Could you count the lines in the entries beneath that hold the word "title"? Respond with the number alone.

^^^^

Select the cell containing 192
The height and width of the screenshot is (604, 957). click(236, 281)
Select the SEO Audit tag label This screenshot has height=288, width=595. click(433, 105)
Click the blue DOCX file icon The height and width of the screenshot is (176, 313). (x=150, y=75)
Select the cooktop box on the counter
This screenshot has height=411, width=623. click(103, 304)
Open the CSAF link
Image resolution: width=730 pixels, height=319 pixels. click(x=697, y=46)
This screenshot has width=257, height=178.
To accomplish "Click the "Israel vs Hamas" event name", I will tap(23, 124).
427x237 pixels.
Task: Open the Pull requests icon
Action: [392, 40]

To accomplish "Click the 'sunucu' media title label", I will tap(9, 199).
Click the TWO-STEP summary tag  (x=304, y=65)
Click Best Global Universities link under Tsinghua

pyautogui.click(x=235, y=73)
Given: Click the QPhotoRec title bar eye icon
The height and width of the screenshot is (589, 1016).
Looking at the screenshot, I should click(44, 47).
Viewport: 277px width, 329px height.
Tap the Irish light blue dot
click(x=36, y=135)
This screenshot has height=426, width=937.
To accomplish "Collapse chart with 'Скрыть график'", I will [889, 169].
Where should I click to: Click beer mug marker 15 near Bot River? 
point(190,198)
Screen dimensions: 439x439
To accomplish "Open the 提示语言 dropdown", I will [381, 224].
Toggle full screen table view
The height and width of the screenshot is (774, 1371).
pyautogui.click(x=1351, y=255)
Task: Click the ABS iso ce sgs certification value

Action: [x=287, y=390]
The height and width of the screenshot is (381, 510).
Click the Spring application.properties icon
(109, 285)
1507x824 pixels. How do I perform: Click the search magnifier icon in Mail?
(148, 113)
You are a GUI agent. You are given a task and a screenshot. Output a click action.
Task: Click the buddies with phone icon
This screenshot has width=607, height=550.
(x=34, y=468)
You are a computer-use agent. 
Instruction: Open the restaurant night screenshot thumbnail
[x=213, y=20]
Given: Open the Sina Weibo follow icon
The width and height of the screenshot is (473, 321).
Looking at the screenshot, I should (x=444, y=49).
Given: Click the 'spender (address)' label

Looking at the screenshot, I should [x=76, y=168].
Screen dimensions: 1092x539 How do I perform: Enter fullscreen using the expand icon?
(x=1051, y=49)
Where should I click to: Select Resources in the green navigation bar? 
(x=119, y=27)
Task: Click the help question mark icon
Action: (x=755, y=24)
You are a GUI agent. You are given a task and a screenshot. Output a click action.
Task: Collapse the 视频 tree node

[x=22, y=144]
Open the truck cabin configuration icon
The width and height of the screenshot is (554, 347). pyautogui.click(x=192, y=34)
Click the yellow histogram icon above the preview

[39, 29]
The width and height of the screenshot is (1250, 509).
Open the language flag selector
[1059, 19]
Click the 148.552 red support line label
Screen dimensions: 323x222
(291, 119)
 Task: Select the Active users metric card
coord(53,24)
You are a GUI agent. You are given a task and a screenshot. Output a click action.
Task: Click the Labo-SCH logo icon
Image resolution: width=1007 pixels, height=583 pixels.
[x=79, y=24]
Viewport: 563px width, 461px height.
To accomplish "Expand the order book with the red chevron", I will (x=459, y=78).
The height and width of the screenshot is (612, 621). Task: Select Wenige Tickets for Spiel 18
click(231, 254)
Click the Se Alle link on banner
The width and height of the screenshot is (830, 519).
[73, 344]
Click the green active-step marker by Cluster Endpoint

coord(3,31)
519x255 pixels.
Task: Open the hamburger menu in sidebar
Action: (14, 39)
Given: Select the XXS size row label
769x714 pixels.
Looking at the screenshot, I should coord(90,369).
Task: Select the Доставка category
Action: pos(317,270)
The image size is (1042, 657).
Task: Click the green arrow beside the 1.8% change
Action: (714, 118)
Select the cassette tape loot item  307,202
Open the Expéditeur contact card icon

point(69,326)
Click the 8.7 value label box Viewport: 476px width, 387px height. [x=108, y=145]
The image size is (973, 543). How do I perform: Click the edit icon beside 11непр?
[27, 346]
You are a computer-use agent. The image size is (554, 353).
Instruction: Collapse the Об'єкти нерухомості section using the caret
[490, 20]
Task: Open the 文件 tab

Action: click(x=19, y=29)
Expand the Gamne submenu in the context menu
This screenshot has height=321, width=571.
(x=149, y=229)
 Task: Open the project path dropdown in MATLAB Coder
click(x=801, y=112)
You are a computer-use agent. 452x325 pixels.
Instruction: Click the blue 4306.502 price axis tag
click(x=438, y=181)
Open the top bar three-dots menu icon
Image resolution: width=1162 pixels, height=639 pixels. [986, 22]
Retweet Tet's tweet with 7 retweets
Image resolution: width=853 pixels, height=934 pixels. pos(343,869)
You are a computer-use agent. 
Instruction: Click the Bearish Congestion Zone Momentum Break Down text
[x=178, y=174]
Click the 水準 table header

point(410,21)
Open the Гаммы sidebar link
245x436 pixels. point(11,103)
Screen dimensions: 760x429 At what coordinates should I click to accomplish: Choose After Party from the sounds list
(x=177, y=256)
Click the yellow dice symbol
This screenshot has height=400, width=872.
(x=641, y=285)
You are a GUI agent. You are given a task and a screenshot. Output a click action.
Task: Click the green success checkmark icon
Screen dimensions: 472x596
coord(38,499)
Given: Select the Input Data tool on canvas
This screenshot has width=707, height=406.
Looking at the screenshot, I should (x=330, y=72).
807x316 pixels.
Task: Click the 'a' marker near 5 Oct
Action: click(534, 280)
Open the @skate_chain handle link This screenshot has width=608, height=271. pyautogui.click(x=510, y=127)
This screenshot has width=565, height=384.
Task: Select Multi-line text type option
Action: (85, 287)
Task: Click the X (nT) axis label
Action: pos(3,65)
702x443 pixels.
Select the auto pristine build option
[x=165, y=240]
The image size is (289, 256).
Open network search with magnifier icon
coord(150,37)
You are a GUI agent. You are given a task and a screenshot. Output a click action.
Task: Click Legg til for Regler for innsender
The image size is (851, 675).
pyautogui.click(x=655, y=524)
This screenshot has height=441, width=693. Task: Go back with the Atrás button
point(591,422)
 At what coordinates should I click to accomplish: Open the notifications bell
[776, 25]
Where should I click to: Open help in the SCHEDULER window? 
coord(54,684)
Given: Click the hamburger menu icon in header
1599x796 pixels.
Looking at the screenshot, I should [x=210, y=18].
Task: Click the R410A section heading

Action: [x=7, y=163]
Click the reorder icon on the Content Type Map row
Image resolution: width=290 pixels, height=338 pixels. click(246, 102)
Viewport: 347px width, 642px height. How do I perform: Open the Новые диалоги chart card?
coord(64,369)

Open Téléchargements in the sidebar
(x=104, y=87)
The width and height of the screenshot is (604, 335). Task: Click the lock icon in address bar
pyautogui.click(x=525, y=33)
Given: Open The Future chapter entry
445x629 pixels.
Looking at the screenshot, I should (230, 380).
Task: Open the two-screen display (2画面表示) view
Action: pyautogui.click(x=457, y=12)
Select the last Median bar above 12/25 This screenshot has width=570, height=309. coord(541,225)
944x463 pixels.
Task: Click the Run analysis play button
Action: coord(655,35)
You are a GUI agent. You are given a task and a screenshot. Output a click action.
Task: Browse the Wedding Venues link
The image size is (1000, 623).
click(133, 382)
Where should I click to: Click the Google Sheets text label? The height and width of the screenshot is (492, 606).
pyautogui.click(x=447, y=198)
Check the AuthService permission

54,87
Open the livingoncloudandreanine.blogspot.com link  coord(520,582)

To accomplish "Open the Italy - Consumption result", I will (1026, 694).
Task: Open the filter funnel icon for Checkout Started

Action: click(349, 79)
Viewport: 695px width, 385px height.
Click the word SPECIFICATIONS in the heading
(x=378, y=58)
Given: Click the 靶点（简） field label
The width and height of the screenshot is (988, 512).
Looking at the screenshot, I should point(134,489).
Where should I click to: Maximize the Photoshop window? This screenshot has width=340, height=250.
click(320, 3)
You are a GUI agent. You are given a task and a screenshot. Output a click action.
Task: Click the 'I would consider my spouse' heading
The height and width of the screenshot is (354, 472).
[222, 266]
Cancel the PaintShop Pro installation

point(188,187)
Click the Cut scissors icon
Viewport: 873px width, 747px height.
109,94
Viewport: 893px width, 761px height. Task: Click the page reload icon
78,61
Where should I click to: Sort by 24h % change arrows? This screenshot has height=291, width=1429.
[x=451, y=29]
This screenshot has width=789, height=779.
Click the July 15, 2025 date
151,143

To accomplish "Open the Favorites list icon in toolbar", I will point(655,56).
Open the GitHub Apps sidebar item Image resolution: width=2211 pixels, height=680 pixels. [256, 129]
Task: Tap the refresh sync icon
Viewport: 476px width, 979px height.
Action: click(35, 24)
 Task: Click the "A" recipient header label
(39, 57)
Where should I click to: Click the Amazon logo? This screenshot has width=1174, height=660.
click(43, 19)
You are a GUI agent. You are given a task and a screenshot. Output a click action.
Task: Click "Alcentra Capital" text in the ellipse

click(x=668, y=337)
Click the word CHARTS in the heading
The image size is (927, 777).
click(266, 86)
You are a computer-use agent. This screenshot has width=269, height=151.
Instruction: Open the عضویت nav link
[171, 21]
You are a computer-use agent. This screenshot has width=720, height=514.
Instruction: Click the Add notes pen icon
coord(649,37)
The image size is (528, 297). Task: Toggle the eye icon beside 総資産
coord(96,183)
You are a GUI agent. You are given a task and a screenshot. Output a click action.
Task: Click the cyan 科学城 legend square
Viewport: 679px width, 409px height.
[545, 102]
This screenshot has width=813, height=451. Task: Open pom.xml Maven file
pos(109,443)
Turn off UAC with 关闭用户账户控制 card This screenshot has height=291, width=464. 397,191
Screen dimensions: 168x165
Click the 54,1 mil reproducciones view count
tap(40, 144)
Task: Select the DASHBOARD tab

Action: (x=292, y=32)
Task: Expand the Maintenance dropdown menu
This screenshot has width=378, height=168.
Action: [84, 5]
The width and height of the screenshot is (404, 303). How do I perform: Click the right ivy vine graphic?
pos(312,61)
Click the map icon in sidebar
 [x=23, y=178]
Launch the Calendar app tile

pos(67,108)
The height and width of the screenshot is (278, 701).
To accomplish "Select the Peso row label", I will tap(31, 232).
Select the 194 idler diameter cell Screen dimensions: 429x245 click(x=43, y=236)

^^^^

- Response to this task
2